INPUT RECORDS>
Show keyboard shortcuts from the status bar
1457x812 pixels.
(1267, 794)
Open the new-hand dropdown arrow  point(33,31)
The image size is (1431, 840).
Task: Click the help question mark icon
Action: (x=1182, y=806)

EXERCISE OBJECTIVE>
Every record needs to be written out again, exactly as it was given.

EXPECTED OUTPUT>
Show keyboard shortcuts from the status bar
1457x812 pixels.
(1267, 794)
Open the new-hand dropdown arrow  point(33,31)
The image size is (1431, 840).
Task: Click the help question mark icon
Action: (x=1182, y=806)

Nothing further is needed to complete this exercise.